We have it drummed into us from an early age that we are exceptional, or that we have the potential to be. This is an appealing aspect of an egalitarian society – a meritocracy in which we can all become someone or something, if we only apply ourselves. It’s a nice idea, reach for the stars, they’re there for the taking, but the other side of it is: if we become anything other than ordinary, we feel that we’ve failed somehow.

‘There’s a painful divergence between our hopes for ourselves and the reality of our lives,’ philosopher, Alain de Botton, tells the audience at a TED talk on success. ‘You cannot be successful at everything. So, any vision of success has to admit what it’s losing out to. A lot of the time, our ideas about what it means to live successfully are not our own, they are formed by our parents and society.’ De Botton, author of Status Anxiety (Penguin, £10.99), went on to make the point that we need to move beyond the expectations of others and engineer our own ambitions, in order to find true pleasure in all our achievements – however great or small they are.

Need to make a difference

This struck a chord with me. I was telling a friend the other day that I felt that I was a second-rate writer. My reasoning? I am not an intrepid war correspondent in Syria, nor a Booker prize-winning novelist.

‘What exactly is wrong with being a second-rate writer?’ my friend asked. ‘Or even a tenth-rate one, for that matter? It’s better than a fiftieth-rate writer, isn’t it?’

Her words gave me something to think about. Why can’t I be happy with what I have achieved, instead of fretting about what I have not – and feeling madly driven to do better?

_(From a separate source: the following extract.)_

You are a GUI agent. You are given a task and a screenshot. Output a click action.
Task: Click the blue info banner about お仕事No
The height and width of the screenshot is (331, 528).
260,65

I am not alone in my goal-orientated thinking, and some psychologists believe the tendency to aim ever higher has its roots in a fear of mortality. In a largely secular world, we feel the need to make our mark. The irony is, when it comes down to it, do we really want to be remembered as a high achiever who launched a company which made it to the top of the FTSE 100 index? Don’t we actually want to be recalled as a kind, caring individual who was well thought of by friends and family?

I know I’d rather my epitaph was personal and not professional – and yet my professional life and chasing after elusive parts of it seem to matter more than they should.

It’s never enough

‘For different reasons, many people in the Western world have low self-esteem,’ says psychologist, Honor Jane Newman, author of Killing The Perfectionist Within (Balboa Press, £12.99). ‘In Western culture, high achievers and perfectionists generally have a “core belief” – a deep-seated conviction – that nothing they ever do is good enough,’ says Newman. ‘Therefore, they are constantly striving to disprove this with more and more achievement. In this sense, they are not able to appreciate their own achievements as much as they might.’

Newman believes this attitude stems, in part, from the way we parent, and were parented: either being on the receiving end of, or giving, extreme criticism; or being too doting or doted upon – creating young adults who can only be toppled from the pedestal of childhood and end up with low self-esteem as a result.

So, it’s important to teach children the value of the ordinary things in life, and tread a fine line between praising genuine achievements and creating unrealistic expectations which, when they don’t realise them, will make our children feel like failures.

‘I’ll make you a star’

The media is as much to blame for these improbable beliefs, says de Botton, perpetuating the ‘everything is possible myth’ and taking little notice of concepts such as luck and misfortune. ‘It’s as unlikely nowadays that you will become as rich and famous as Bill Gates as it was unlikely in the 17th century that you would exceed to the ranks of the French aristocracy, but it does not feel that way. We are made to believe that, if you’ve got energy and a few bright ideas, anything is possible.’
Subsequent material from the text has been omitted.